Roman Catholic basilica, a landmark of Rome, Italy

Sant'Andrea delle Fratte ("Saint Andrew of the Thickets") is a 17th-century basilica church in Rome, Italy, dedicated to St. Andrew. The Cardinal Priest of the Titulus S. Andreae Apostoli de Hortis is Ennio Antonelli.

==History==
The current church was built over a pre-existing one, erected in 1192, called infra hortes ("amidst the orchards", whence the name fratte, "thickets", from Byzantine Greek φράκτη, phráktē, "hedge") for it was located in a countryside area on the northern edge of the inhabited area of medieval Rome. The church originally belonged to Augustinian nuns. It became the national church of the Scottish people in Rome, until Scotland became Protestant, when in 1585 Pope Sixtus V assigned it to the Minim friars of Saint Francis of Paola. The Scots College, the seminary for young men studying for the priesthood, was located nearby, on the Via del Tritone, until 1604, when it moved to the Via delle Quattro Fontane.

In 1942 Pope Pius XII elevated the church to the rank of a minor basilica.

==Fabric of the Church==
In 1604 the construction of the new church was begun, to the design of Gaspare Guerra. The project, halted eight years later, was revamped in 1653 by Francesco Borromini, who is responsible for the apse, the tholobate of the cupola, and the square campanile with four orders. After his death, the construction was continued by Mattia De Rossi. The late Renaissance-style façade, with two orders divided by pilasters, was completed in 1826, thanks to funds provided the Testament of Cardinal Ercole Consalvi.

==Interior==
The interior has a single nave with three chapels on each side, and two small chapels on either side of the entrance. The decoration of the cupola is by Pasquale Marini. Along the nave in the first chapel is a wooden tempietto (temple) (1674) painted by Borgognone and on the wall is a "Baptism of Christ" of Ludovico Gimignani. In the chapel of Saint Francis de Sales is the funeral monument of Cardinal Pierluigi Carafa sculpted by Pietro Bracci. In the cloister, the lunettes are frescoed with stories from the Life of Saint Francesco by Marini, Francesco Cozza, and Filippo Gherardi. In the transept, the altar (1736) was designed by Filippo Barigioni, the altarpiece of Saint Francis of Paola was painted by Paris Nogari, the stuccoed angels were added by Giovanni Battista Maini. The presbytery dome has a fresco of the Multiplication of the loaves and fishes by Marini. Behind the altar, is a Crucifixion of Sant'Andrea by Giovanni Battista Lenardi, the Entombment of Sant'Andrea by Francesco Trevisani, and a Death of Saint Andrew by Lazzaro Baldi.
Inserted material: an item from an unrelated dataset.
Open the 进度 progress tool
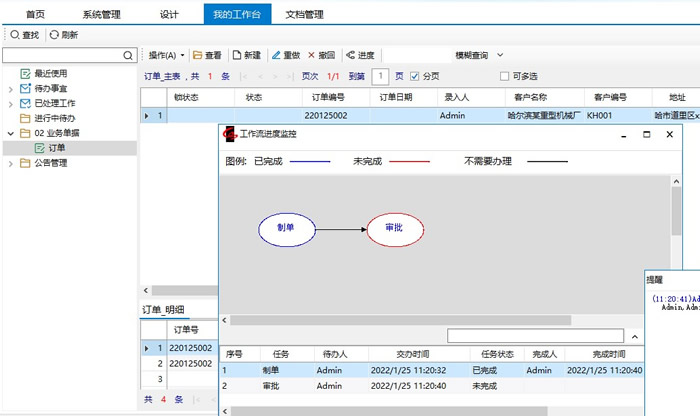The image size is (700, 416). 350,55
The chapel in the left transept is dedicated to Saint Anne and was designed by Luigi Vanvitelli and Giuseppe Valadier with an altarpiece of Saints Anne, Young John the Baptist, and Mary by Giuseppe Bottani.

In the third chapel on the left, by Domenico Bartolini, is dedicated to the Madonna of the Miracle to commemorate the place where, on 20 January 1842, the Blessed Virgin Mary reportedly appeared to a young Jewish man, Maria Alphonse Ratisbonne, leading him to convert to Catholicism. He later founded the Congregation of Notre-Dame de Sion (Our Lady of Sion), a group of Catholic priests, lay brothers and Religious Sisters dedicated to work for the conversion of Jews to Catholicism. In honor of this apparition, the pews of the church are oriented to this altar. In 1950 the chapel was completely renovated by the architect Marcello Piacentini and enriched with precious marble.

===Maximillian Kolbe===

In this same Bartolini Chapel, Maximilian Kolbe celebrated his first Mass as a Priest in 1918. As Ratisbonne worked to convert Jews, Maximilian founded the order Militia Immaculatae to convert sinners and enemies of the Church. Maximilian was devoted to the cult of the Virgin Mary and went on to found the periodical "Knights of the Immaculata" and undertook many missions to Asia before he was martyred by the Nazis at Auschwitz.

===Bernini's angels===
At the sides of the presbytery are two angels (1667–1699) by Bernini, the Angel with the Crown of Thorns and the Angel with the Superscription. They were originally intended for the Ponte Sant'Angelo, but Pope Clement IX considered them too valuable to be exposed to the elements and they were later moved here and replaced on the bridge with copies.

==Cardinal Protectors==
This Basilica is the seat of the cardinalatial title of Sancti Andreæ Apostoli de Hortis.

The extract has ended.